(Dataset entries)

★ ★ ★

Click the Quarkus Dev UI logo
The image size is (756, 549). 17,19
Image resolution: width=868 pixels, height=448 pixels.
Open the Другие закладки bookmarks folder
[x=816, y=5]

★ ★ ★

- The problem:
Reproduce all data above, unchanged.

- Solution to the problem:
Click the Quarkus Dev UI logo
The image size is (756, 549). 17,19
Image resolution: width=868 pixels, height=448 pixels.
Open the Другие закладки bookmarks folder
[x=816, y=5]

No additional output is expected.